Reproduce all of the items below, substituting "Tap" for "Click" and leaving everything else unchanged. Omit the pictures from your output.

◆ ◆ ◆ ◆ ◆

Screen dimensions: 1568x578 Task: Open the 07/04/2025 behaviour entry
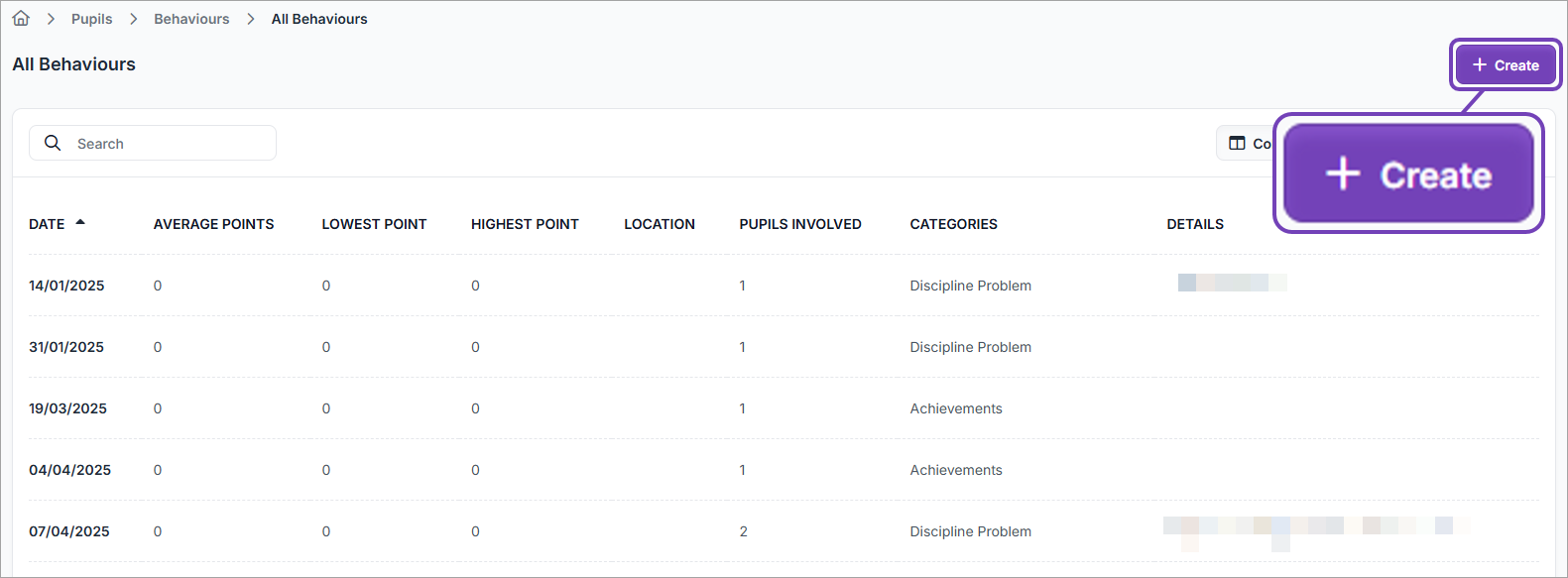point(69,531)
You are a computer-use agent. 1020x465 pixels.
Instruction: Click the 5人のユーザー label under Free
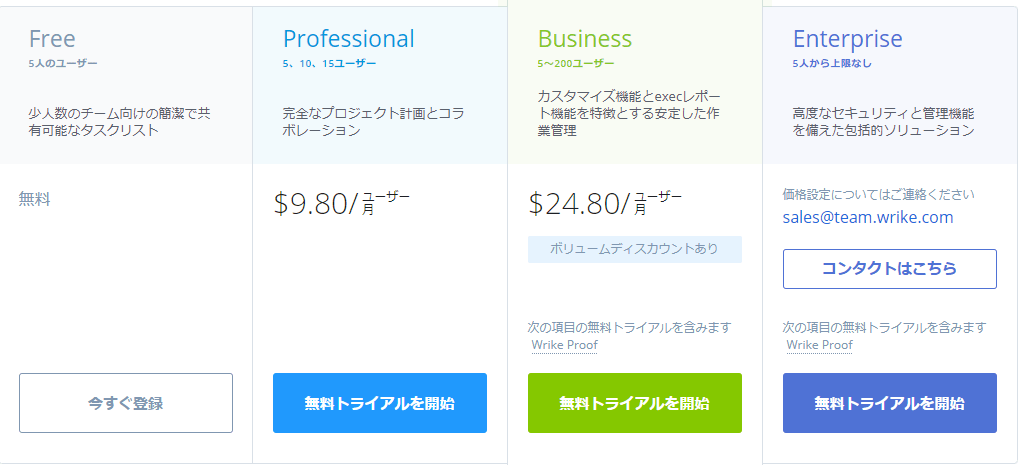pos(64,63)
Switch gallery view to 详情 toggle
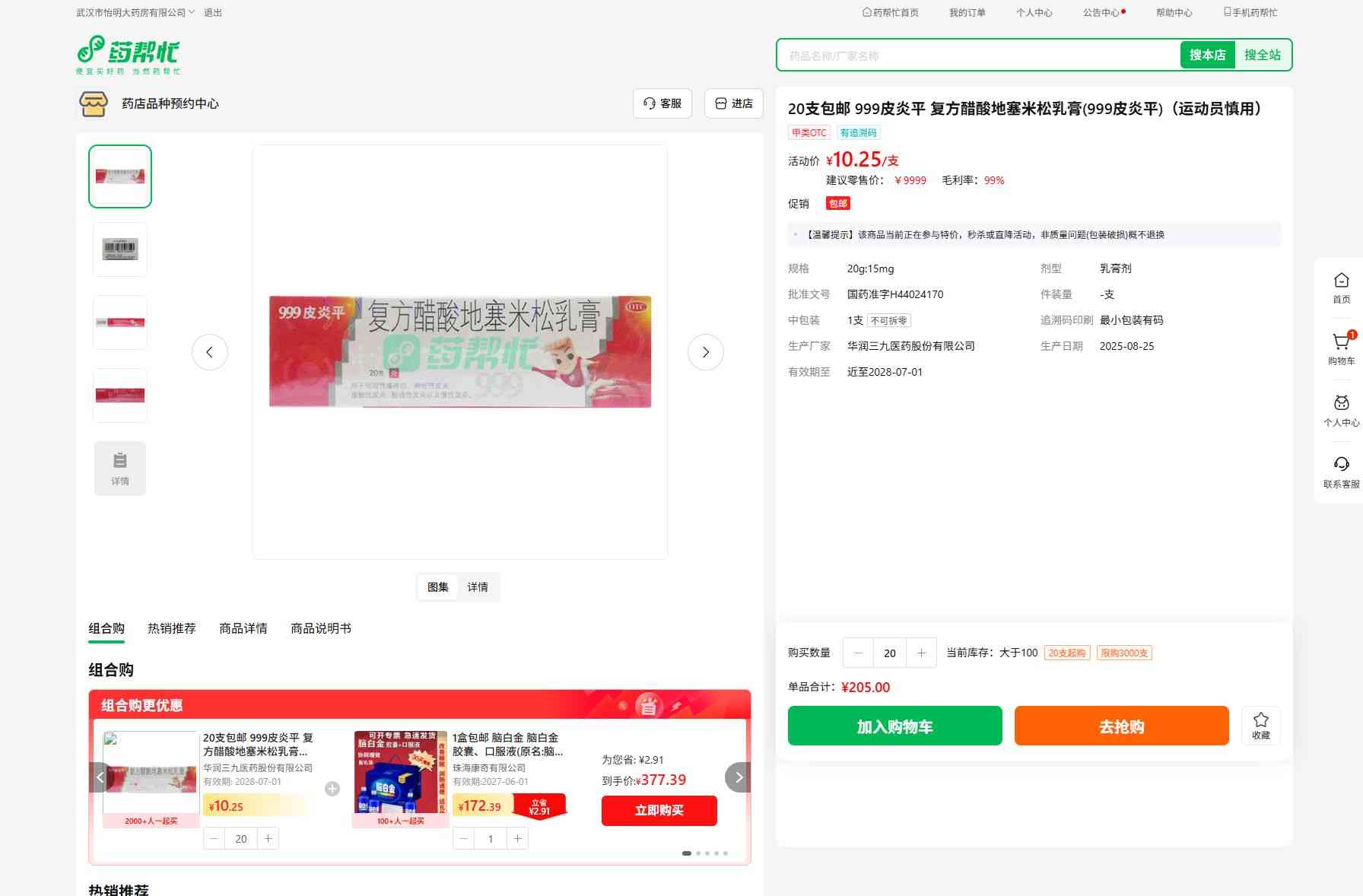Image resolution: width=1363 pixels, height=896 pixels. (478, 587)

◆ ◆ ◆ ◆ ◆

* _THE RESULT_
Screen dimensions: 1568x578 Task: Open the 07/04/2025 behaviour entry
point(69,531)
You are a computer-use agent. 1020x465 pixels.
Instruction: Tap the 5人のユーザー label under Free
pos(64,63)
Switch gallery view to 详情 toggle
Image resolution: width=1363 pixels, height=896 pixels. (478, 587)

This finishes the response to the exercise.